The secret of imperial purple has been rediscovered. 

A British amateur chemist has worked out how the ancient Romans dyed the togas of emperors this deep colour thanks to a bacterium found in cockles from the supermarket Tesco. 

The hue had special significance as the colour of imperial power. Cleopatra also had the sails on her ship dyed the same colour. 

The recipe for the dye had been kept a craft secret, even in ancient Egypt and Rome. There are few references to the dying process in the historical literature. 

*Green to purple* 

Modern chemistry can make every shade of every colour, but retired engineer John Edmonds is interested in how the ancients managed to make dyes from natural materials. 

He explained to the British Association science festival in Salford, Greater Manchester, how he rediscovered the secret of imperial purple after studying the fermentation process of indigo pigments from the woad plant. 

With help of researchers in Reading and from Israel he has been able to establish the vital role played by a bacterium in chemically reducing the ancient pigments so that they will dissolve in a dye solution. 

The pigment for imperial purple was derived from Murex molluscs, a form of shellfish. So, Mr Edmunds reasoned that he could try to use the related common cockle. 

He bought a jar of them from Tesco. "Having removed the vinegar, I placed several of the cockles with some of the purple pigment in a vat consisting of a 2 lb jam jar." 

*Modern jeans* 

The cockles are thought to harbour a bacterium that is crucial in reducing the dye.

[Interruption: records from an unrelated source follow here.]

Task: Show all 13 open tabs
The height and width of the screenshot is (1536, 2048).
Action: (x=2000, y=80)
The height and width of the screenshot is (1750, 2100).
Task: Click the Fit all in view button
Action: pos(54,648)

Wood ash was added to the vat to ensure the mixture did not turn acidic. 

The mixture was then kept at 50 Celsius for about 10 days. 

Wool dipped in the pigment turned green at first but, eventually, in contact with light, it turned purple. 

The recreation of the old dying method might have implications for present-day practice. 

Currently, tonnes of chemicals are needed to reduce the dye for denim blue jeans, resulting in large quantities of sulphur waste. Mr Edmonds said: "University of Reading scientists are trying to understand how the bacterium reduces indigo in order to develop a clean biotechnology to replace the chemical process for indigo reduction in the future."


----------